Product decisions are faster when the Armory exists

Because the Salon & Spa Pack already had the buyer profile, pain, sequences, and pricing written out, the ShowUp decision took minutes — not a whiteboard session. The catalog did the thinking. This is the point of the Armory.

18
Armory files
8
Modules
4
Engines
4
Packs
3
Pain points
1
Product named
1

Test UI locally before deploying — always

Deploy-and-check is one deploy per guess. Local iteration is instant. The only time you deploy is when the thing is ready. Layout bugs, opacity, copy changes — all of that happens locally.

2

Write dollar-denominated pain, not category descriptions

"Losing $200 every no-show" is copy. "Appointment-based small business owner" is a marketing brief. Copy closes. Briefs don't. Every product card, every pitch, every About page section should lead with the loss, not the label.

3

Two Armory layers — don't collapse them

docs/armory.md is the sales catalog (what to configure for a client). docs/armory/ is the engineering catalog (how modules are structured, what they cost to build). Both have a job. Keep them separate.

4

When Forge is the wrong tool, build a lighter one

Not every pain needs a full CRM. Before defaulting to "that's a Forge feature," ask: could this be a standalone product? ShowUp exists because the answer was yes. A lighter product with a lower price point can reach buyers Forge never will.
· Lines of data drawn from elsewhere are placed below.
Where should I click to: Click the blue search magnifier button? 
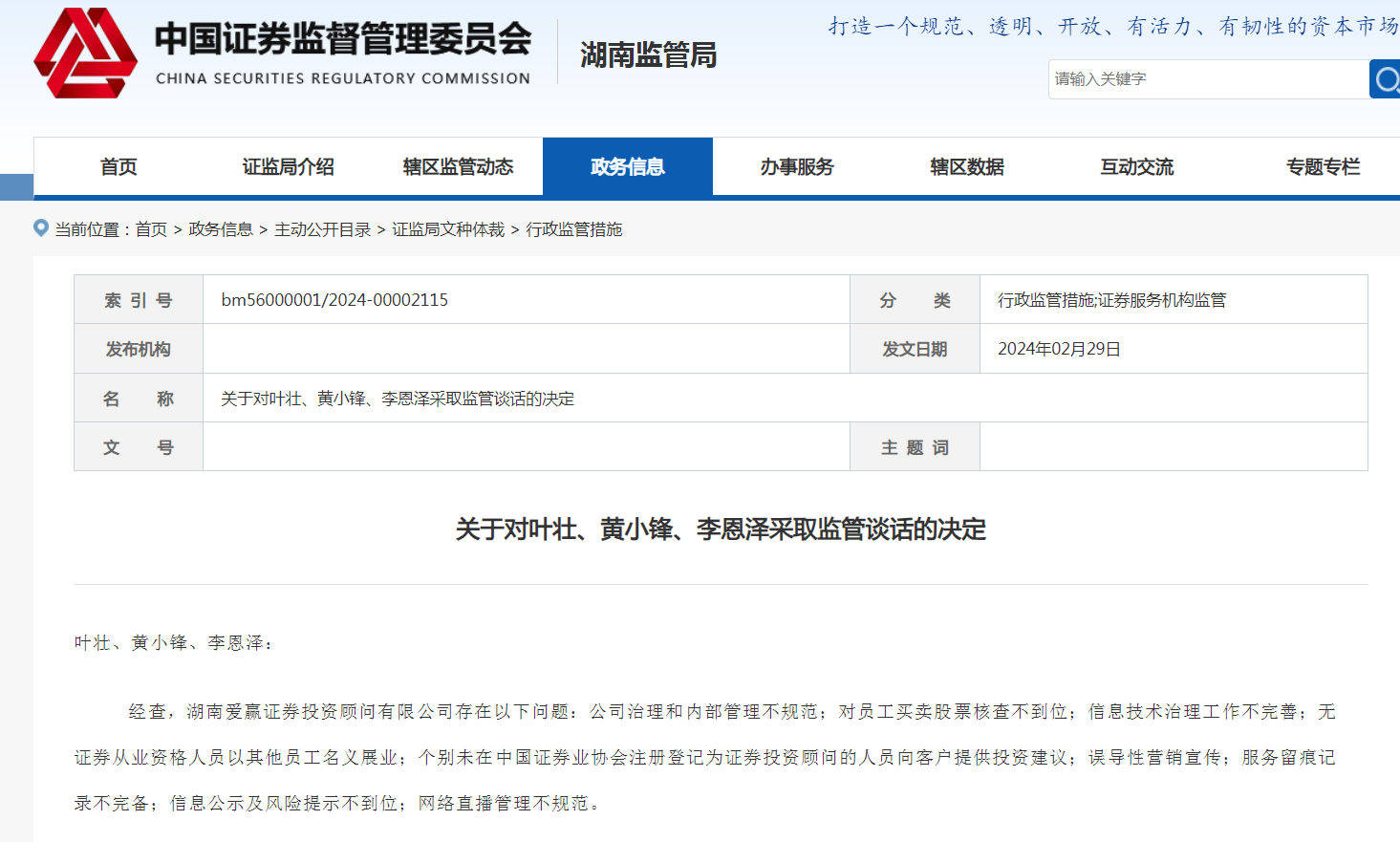(x=1386, y=79)
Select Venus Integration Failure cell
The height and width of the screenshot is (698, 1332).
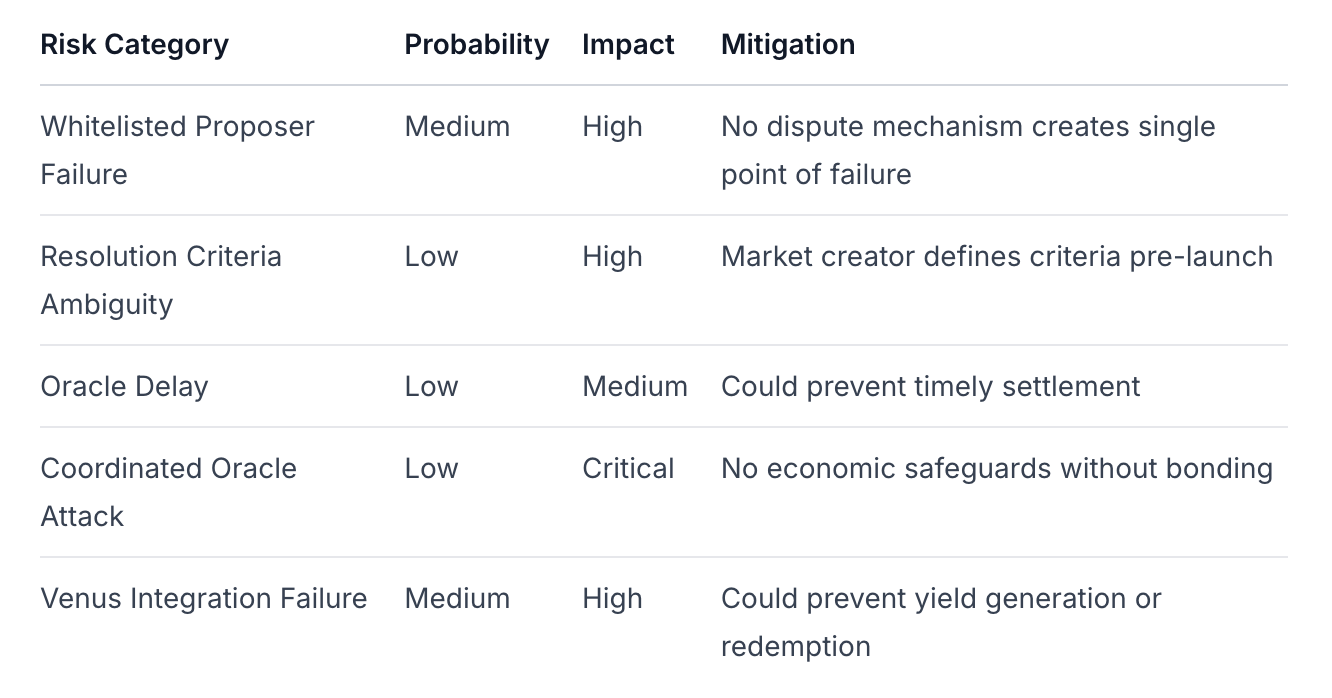click(x=203, y=599)
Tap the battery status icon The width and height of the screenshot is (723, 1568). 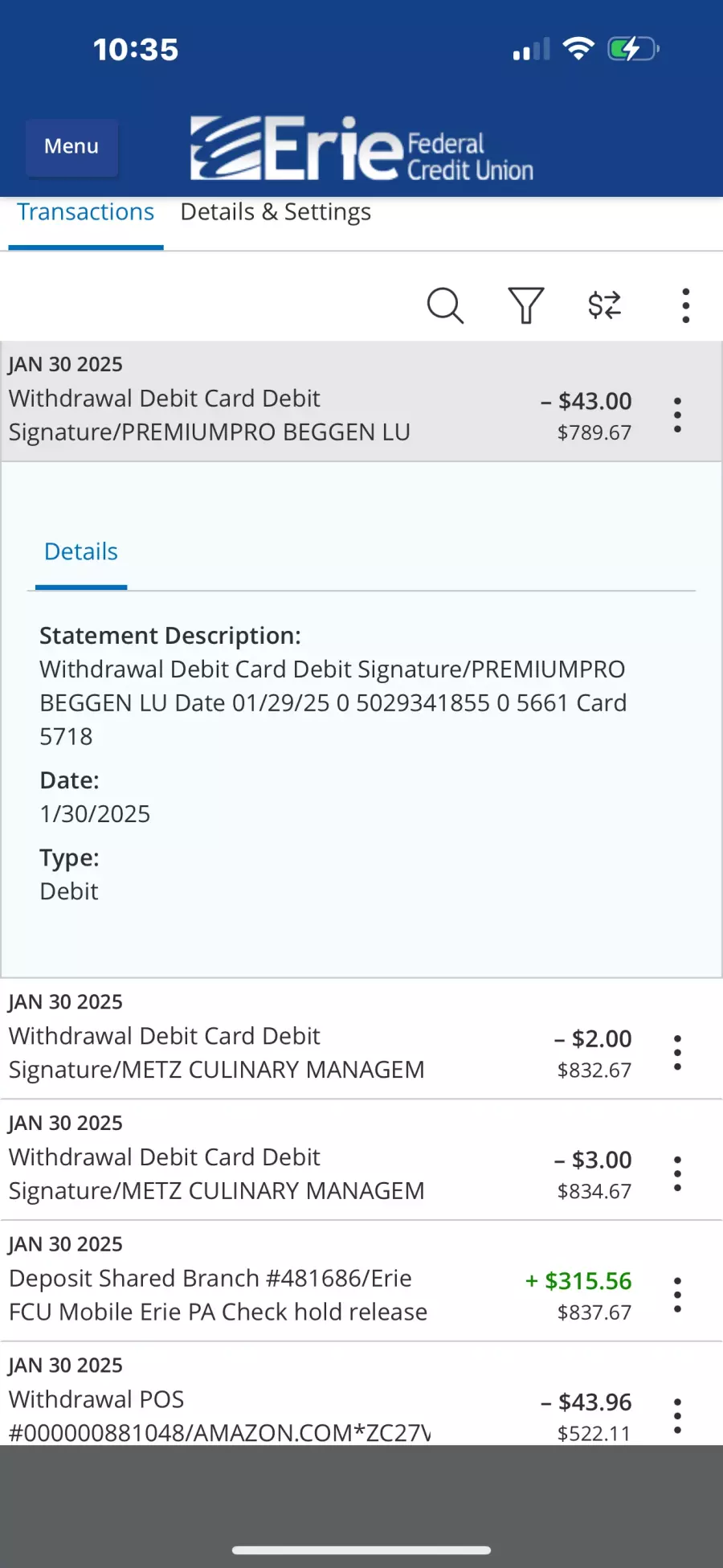coord(633,49)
"Losing $200 every no-show." That's a product. A demographic isn't.

Discovery session · ForgeKit · Medina OH · 2026-06-18

Open Items

New Product

ShowUp — product definition + stack — Product is named and committed. Next session: define the data model (appointments, businesses, contacts), pick the stack (Forge patterns or lighter?), and build the first screen. The goal is a working SMS reminder loop by end of session.

Feature

ShowUp pack card — Write the ShowUp-specific Armory pack card (docs/armory/packs/showup-pack.md). Buyer, pain, sequences, objections, demo story, pricing. This should be done before the first line of code.

Blocker

A2P 10DLC for Forge SMS — Still pending. Check Twilio console for brand registration status. This gate applies to ShowUp too — plan for 2–4 week lead time on any new number.

Deploy

About page + PWA manifest — Still staged from June 17 (hit Vercel 100/day limit). Run vercel --prod from forgekit-website/ to push the pending commits.